On y découvre que Désiré Constant, tué à l'ennemi en 1915 dans la Marne était natif d'Aniche et y résidait probablement à la mobilisation car c'est là qu'on a transcrit son décès en 1919.
Il figure bien à la table alphabétique de Cambrai, mais on voit que son nom est barré.
Et pourquoi donc est-il barré? Eh bien parce que l'administration militaire, bien qu'ayant constitué un registre unique des arrondissements de Douai et Cambrai, relevant habituellement (jusqu'en 1905 et aussi plus tard au XXè siècle) du centre de recrutement de Cambrai a décidé que ceux du douaisis ne devaient plus être conservés à Cambrai.
Et ainsi, pour d'obscures raisons, sans doute éminemment valables à l'époque, un centre Valenciennes-Douai a été créé. De fait les registres concernés ont été transférés à Valenciennes, ce qui a malheureusement pour conséquence que bon nombre d'entre eux ont été détruits, par fait de guerre, alors que ceux de Cambrai sont complets. Lorsque les fiches sont détruites, des registres ont été reconstitués à partir des feuillets de contrôle mais bien souvent, en particulier pour les soldats Morts pour la France, il y a des manques.
Revenons à Désiré Constant. Dans la liste ci dessus, il porte le numéro 779, barré. C'est bien le numéro qui figure sur sa fiche matricule, mais c'est à Valenciennes-Douai qu'il faut aller le chercher, pas à Cambrai comme écrit sur la fiche matricule.
C'est dans le registre 1R 3228 qu'on trouvera la fiche de Désiré Constant, au matricule 779, comme indiqué sur la fiche de Mémoire des Hommes. Le site des AD Nord ne propose pas d'index mais avec un peu d'expérience, on trouve assez facilement la vue qui correspond à la fiche. Dans le cas présent, on cherche le 779 entre 500 et 1000, donc pas très loin du milieu de registre.Il y a 943 vues, donc hop on va à 500 (on arrondit à la louche) et après ça devient assez simple. C'est la vue 538 qui nous intéresse.
Voilà, en fait c'est simple si on a intégré que ce n'est pas à Cambrai mais à Valenciennes-Douai qu'il faut aller chercher.
Toutefois, l'exemple pris ici mène à une "vraie" fiche matricule. Malheureusement, certains registres ont disparu et ne subsistent que des feuillet de contrôle qui ne donnent guère d'information comme le montre l'exemple suivant, celui du soldat Georges Gustave Lecomte, d'Orchies, qui appartient à la même classe et au même centre de recrutement que Désiré Constant évoqué ci dessus.

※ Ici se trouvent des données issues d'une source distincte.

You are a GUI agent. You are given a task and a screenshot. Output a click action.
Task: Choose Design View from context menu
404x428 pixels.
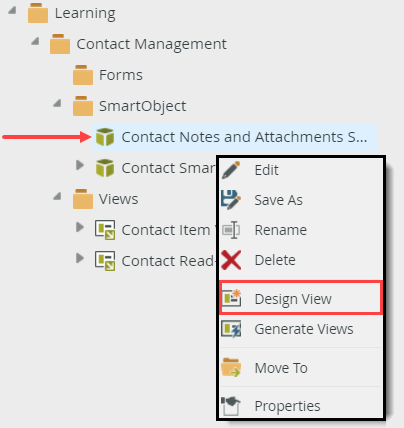pos(301,298)
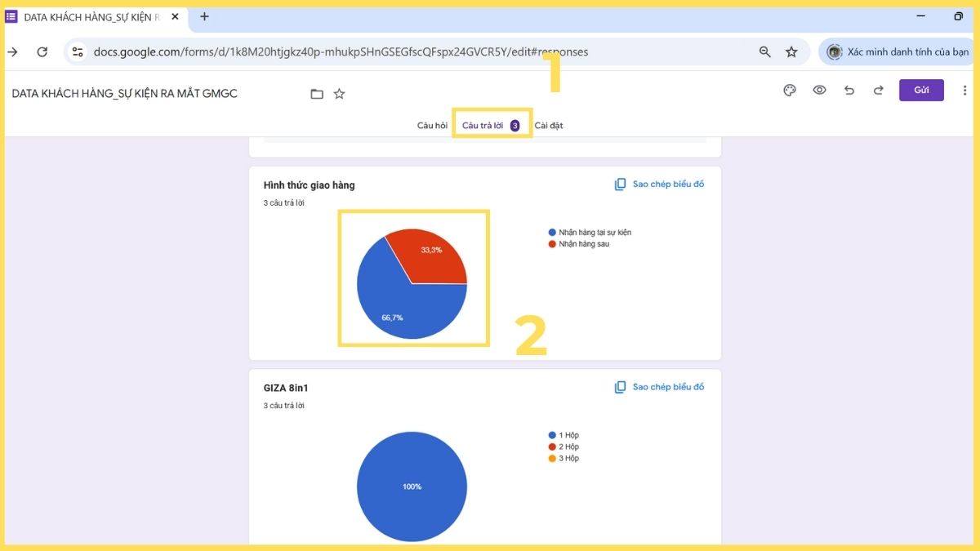Image resolution: width=980 pixels, height=551 pixels.
Task: Click the Redo arrow icon
Action: pos(878,90)
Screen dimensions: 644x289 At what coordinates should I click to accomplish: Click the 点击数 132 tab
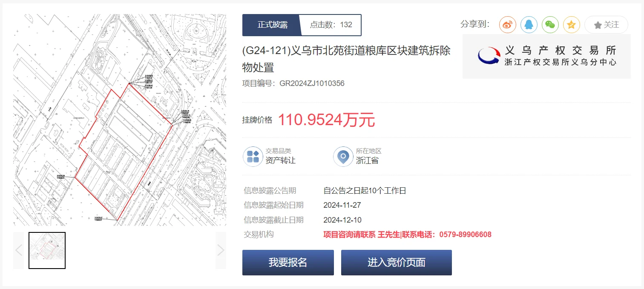click(x=331, y=25)
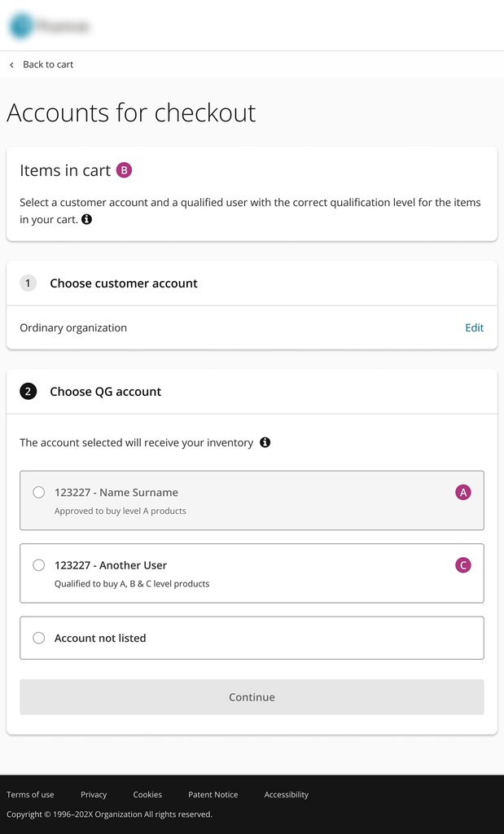Click step 2 number badge

(28, 392)
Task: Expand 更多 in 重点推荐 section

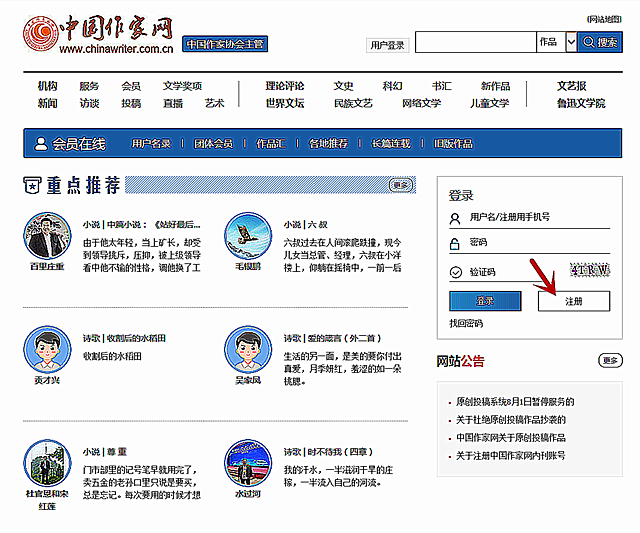Action: 401,185
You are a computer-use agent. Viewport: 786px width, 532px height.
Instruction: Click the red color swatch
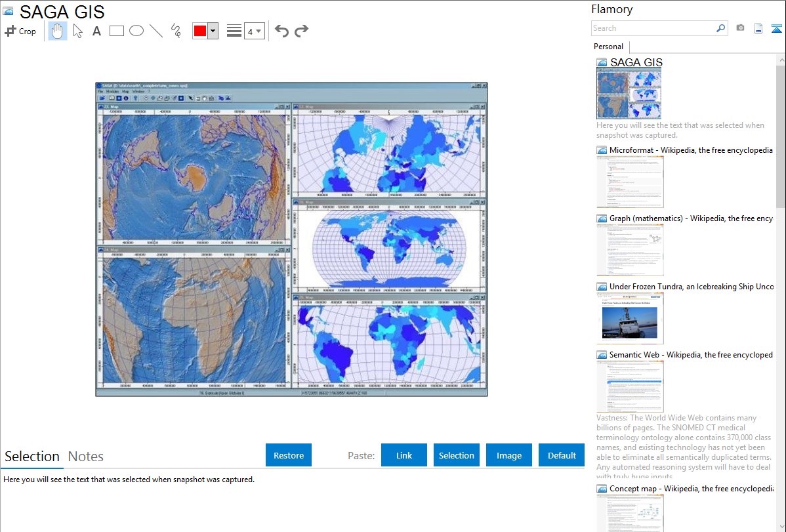[200, 31]
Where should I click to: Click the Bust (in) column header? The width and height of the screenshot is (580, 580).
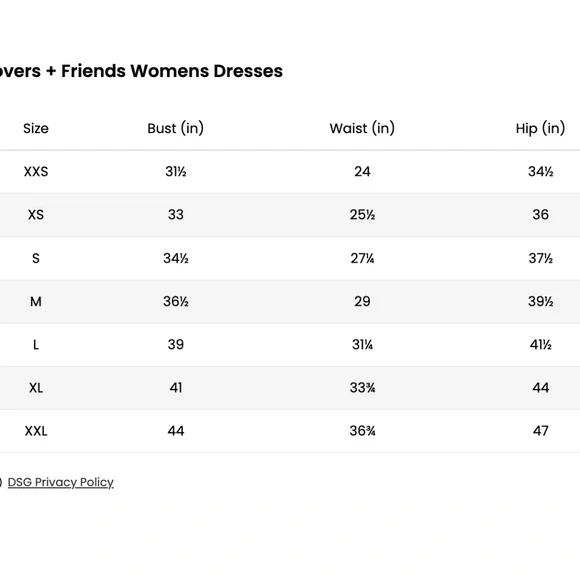point(176,128)
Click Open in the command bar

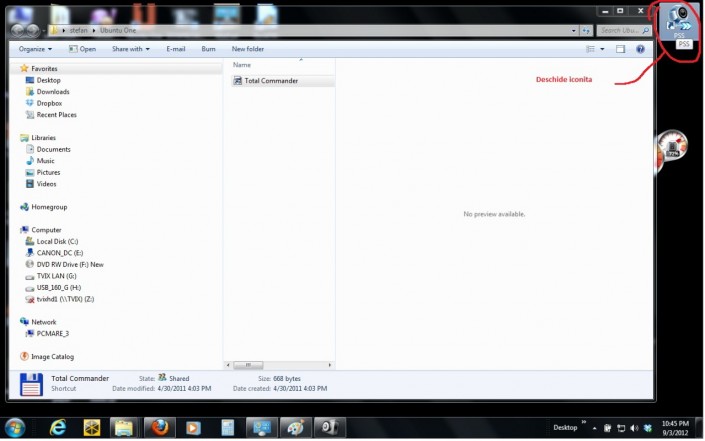pos(83,48)
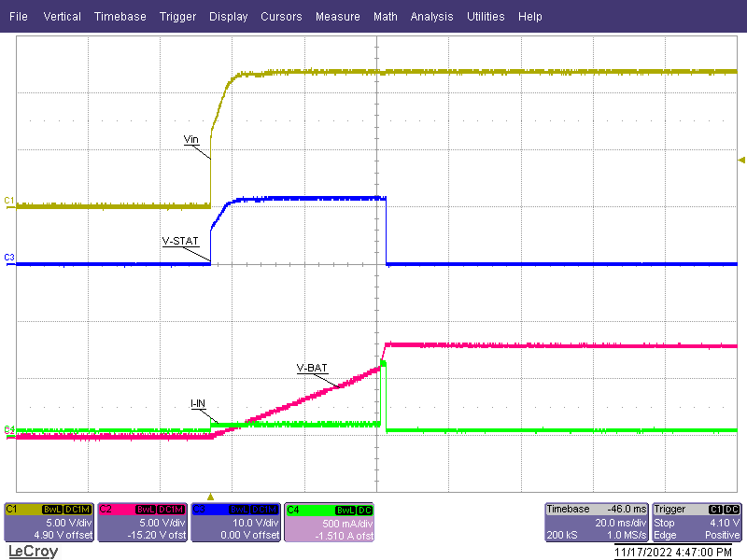
Task: Open the Measure menu
Action: [337, 16]
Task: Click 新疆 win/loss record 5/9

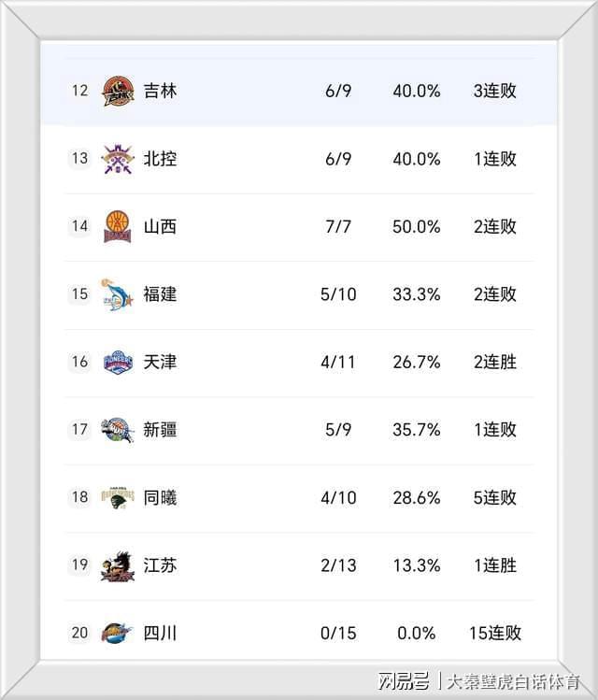Action: point(338,430)
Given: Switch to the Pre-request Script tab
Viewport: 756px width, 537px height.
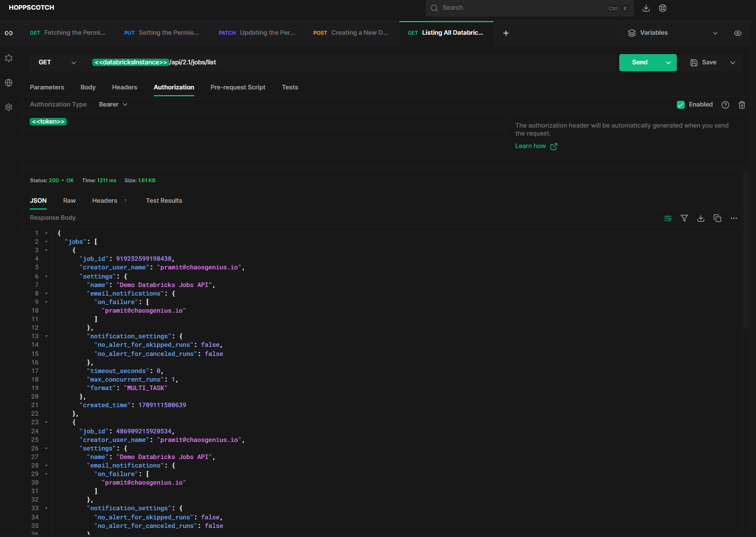Looking at the screenshot, I should coord(237,87).
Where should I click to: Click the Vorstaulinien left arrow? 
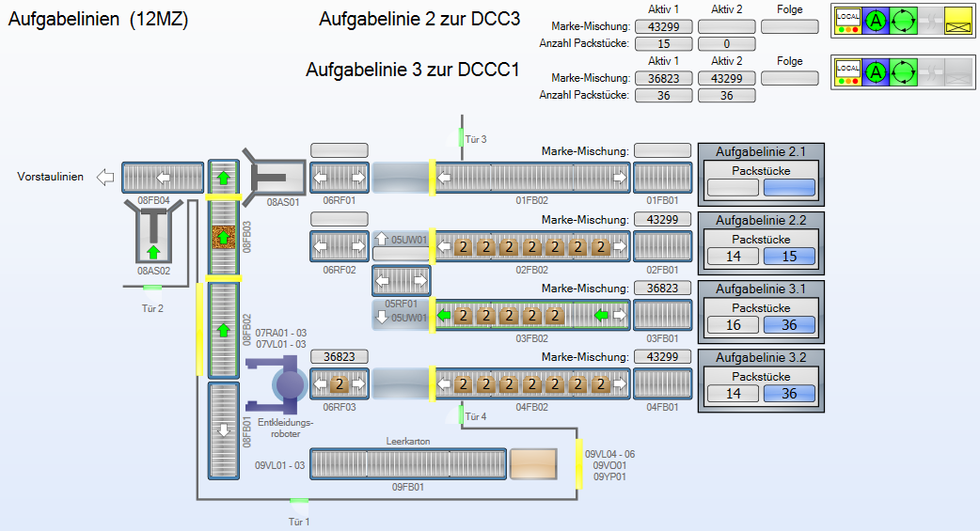point(106,177)
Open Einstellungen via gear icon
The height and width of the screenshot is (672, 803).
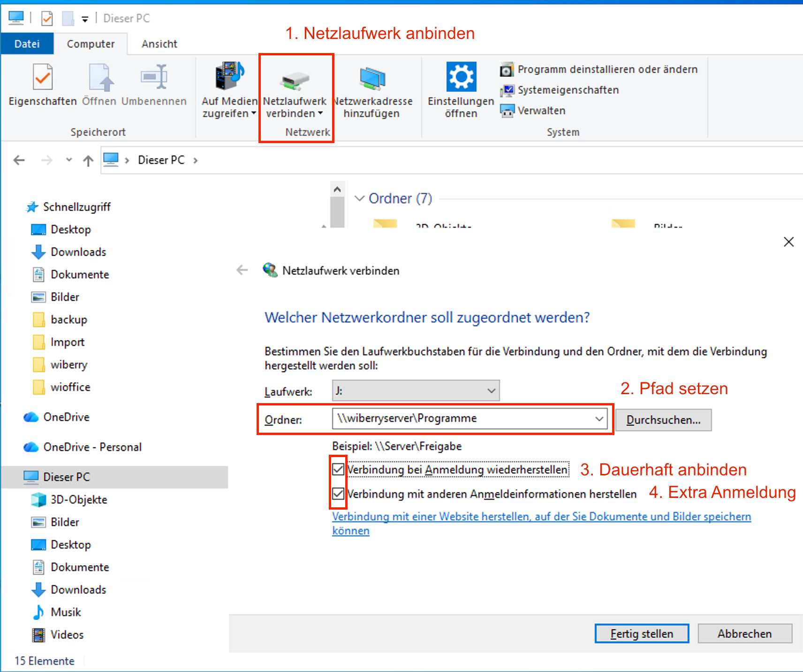461,77
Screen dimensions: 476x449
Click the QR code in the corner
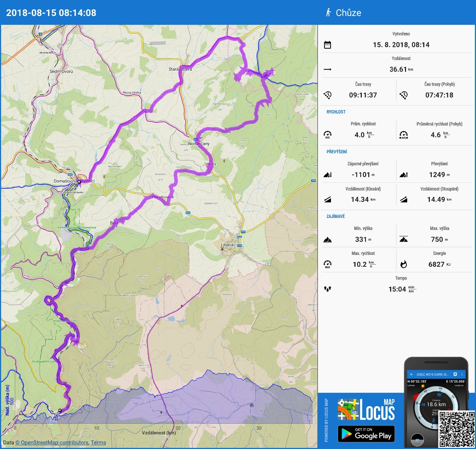point(457,429)
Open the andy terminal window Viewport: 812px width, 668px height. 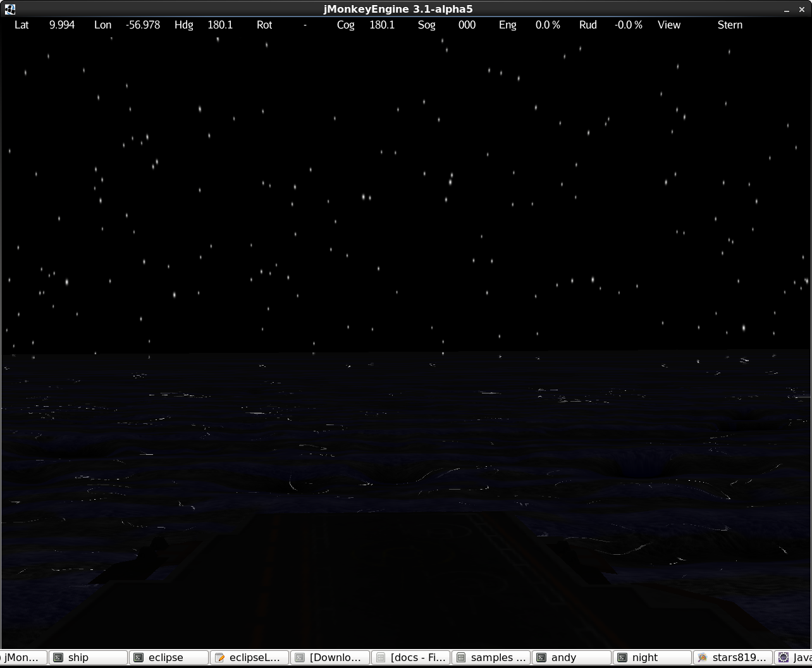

Enfin, pour être complet, il ne faudrait pas oublier que bon nombre de fiches matricule manquent totalement. On peut même, hélas, constater que dans certaines classes, 1906,1907, 1909 entre autres, l'absence totale de fiche est le cas le plus fréquent.
On se consolera, peut-être, en constatant que dans d'autres arrondissements, Valenciennes et Dunkerque, la situation est bien pire.